Residents in San Antonio, Texas spent the weekend dealing with flash flooding caused by torrential rainfall. The flooding claimed the lives of two people and resulted in the rescue of dozens stranded in vehicles and homes. In all, the city’s fire department conducted over 230 water rescues across San Antonio with some being made by inflatable boats.
Some homeowners living in low-lying areas of the city reported that they had four feet or more of water in their homes. The water was so deep and fast moving that it even swept a city transit bus away. Firefighters using a boat were able to pluck the three passengers and driver out of the bus so that no one was hurt. The airport in San Antonio recorded 9.85 inches of rain since midnight Friday which is what caused every stream and river in the area to experienced outrageous flooding. The most rain recorded since Friday midnight was 15 ½ inches in Olmos Creek at Dresden Drive.
There was a flash flood warning in effect for 24 Texas counties Saturday as forecasters were warning that up to 5 inches of rain could fall by Sunday morning. Residents of San Antonio took the warnings seriously as they remember all too well the deadly flooding that occurred in October of 1998 when 30 inches of rain came down in a 48 hour period. That flooding claimed the lives of 30 people.

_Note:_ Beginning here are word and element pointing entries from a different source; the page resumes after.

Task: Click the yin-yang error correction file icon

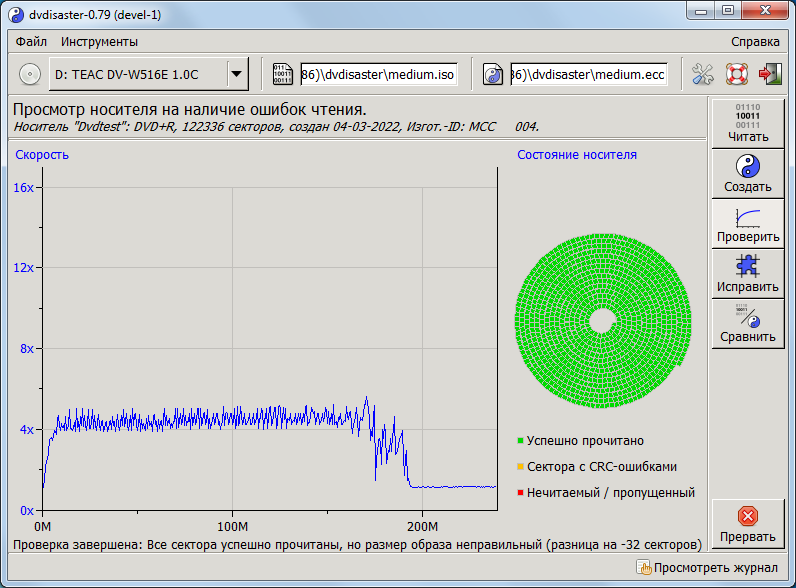Action: pyautogui.click(x=492, y=74)
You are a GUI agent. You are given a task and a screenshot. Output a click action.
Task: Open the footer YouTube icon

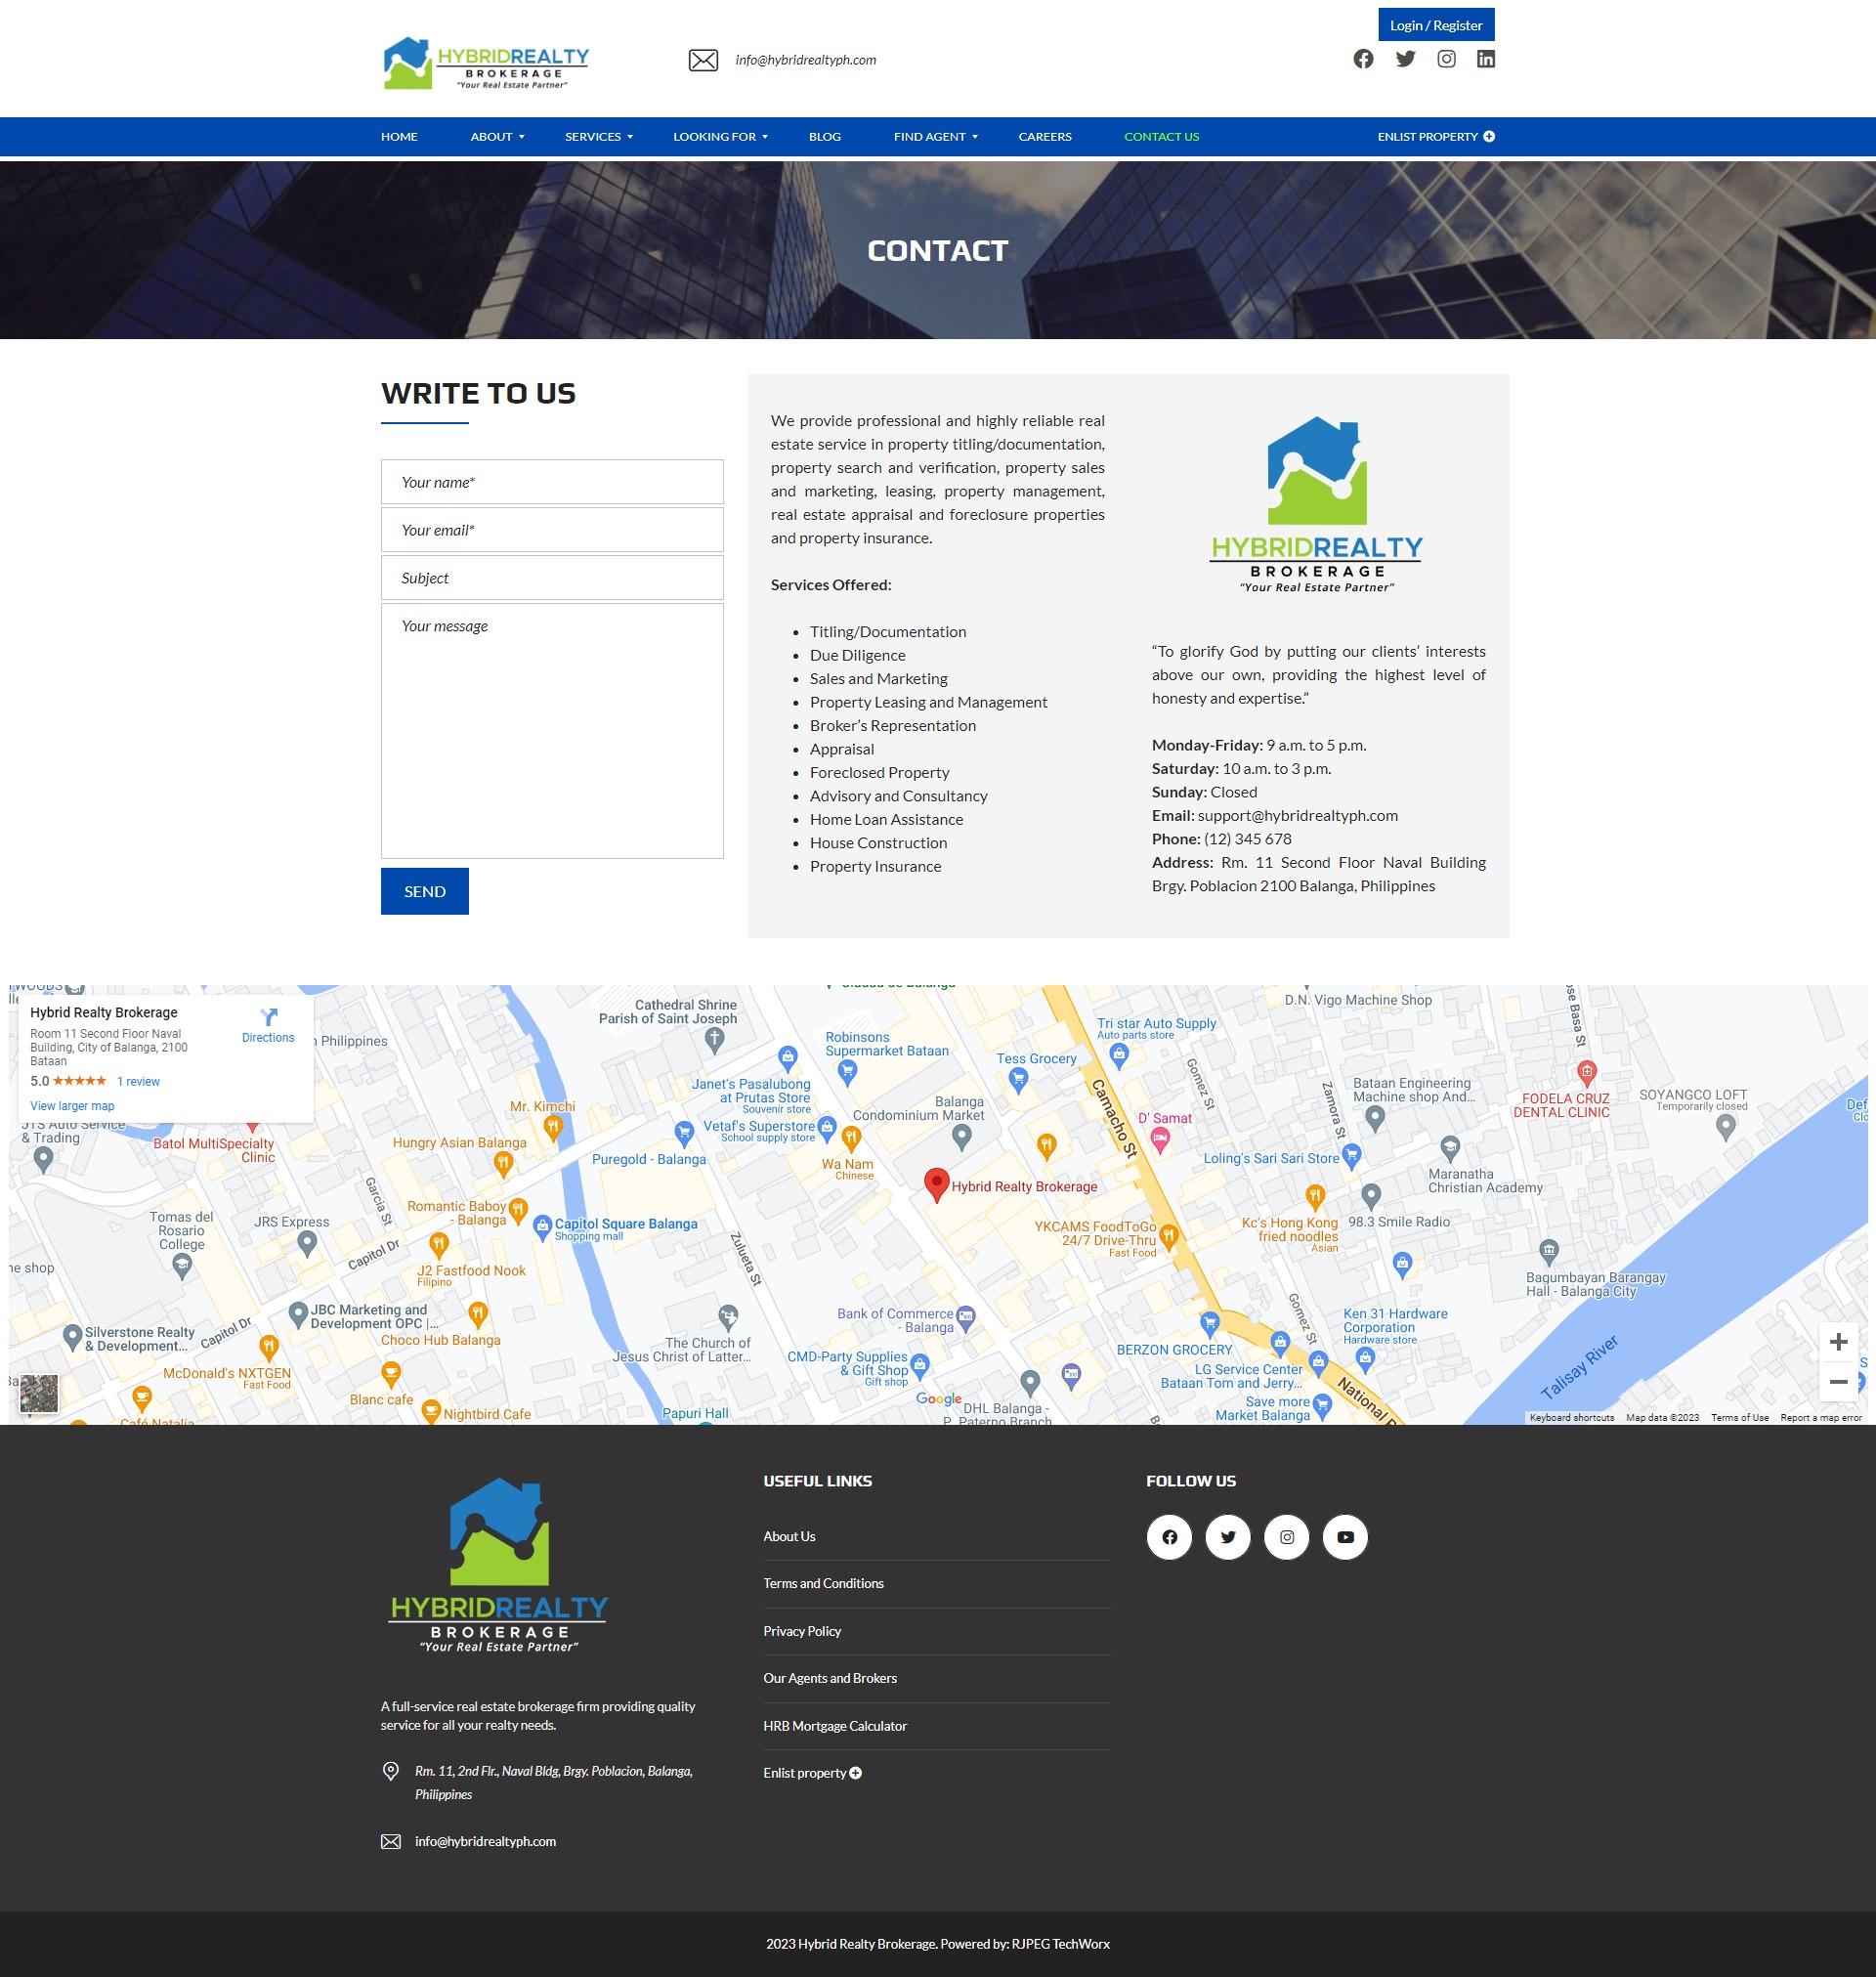[x=1345, y=1537]
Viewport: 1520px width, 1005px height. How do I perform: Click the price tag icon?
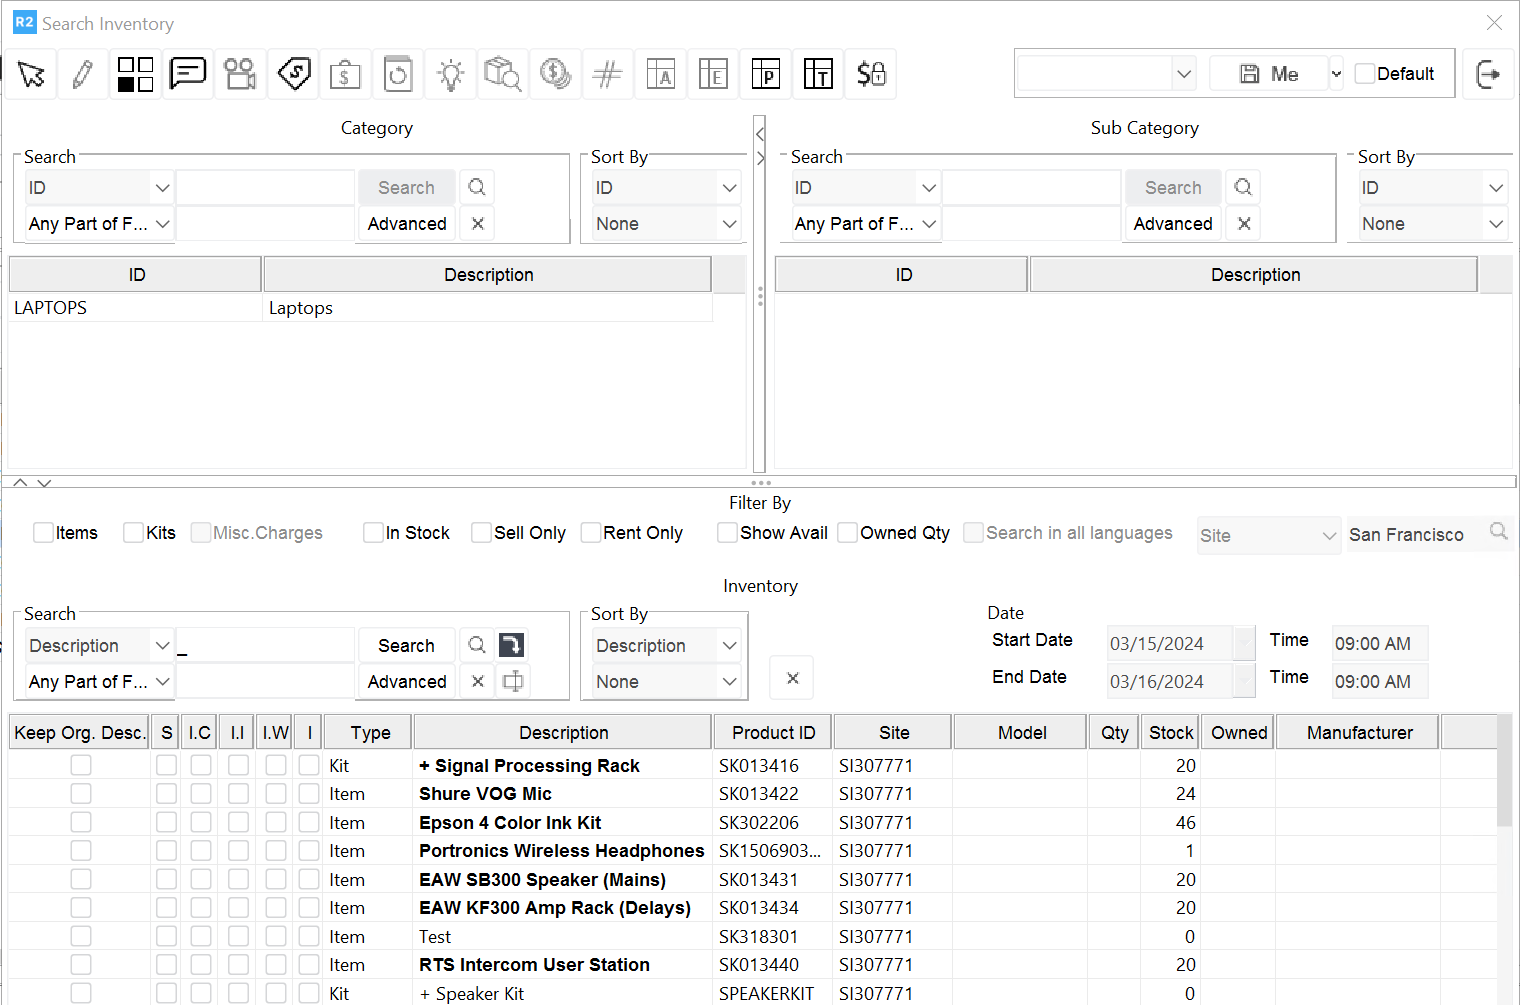294,74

The dramatic flash flooding that struck San Antonio over the weekend put the area under a flash flood emergency. The mayor of the city urged residents to stay at home because of the many dangers that are associated with fast moving flood waters. He told people that if they have to travel by car to observe high water warnings and to use common sense.
During the peak of the rainfall Saturday, over 12,000 people lost power and dozens of streets were closed due to flooding in San Antonio. Saturday’s heavy downpouring of rain was San Antonio’s second wettest day in history and if forecasters are right, Sunday may be a record-breaker as well. The National Weather Service warns that “heavy downpours” could drop another four inches of rain overnight Saturday to cause more flash flooding on the already very saturated ground. Some areas could see six inches of rain. There is an 80 percent chance of rain through Sunday.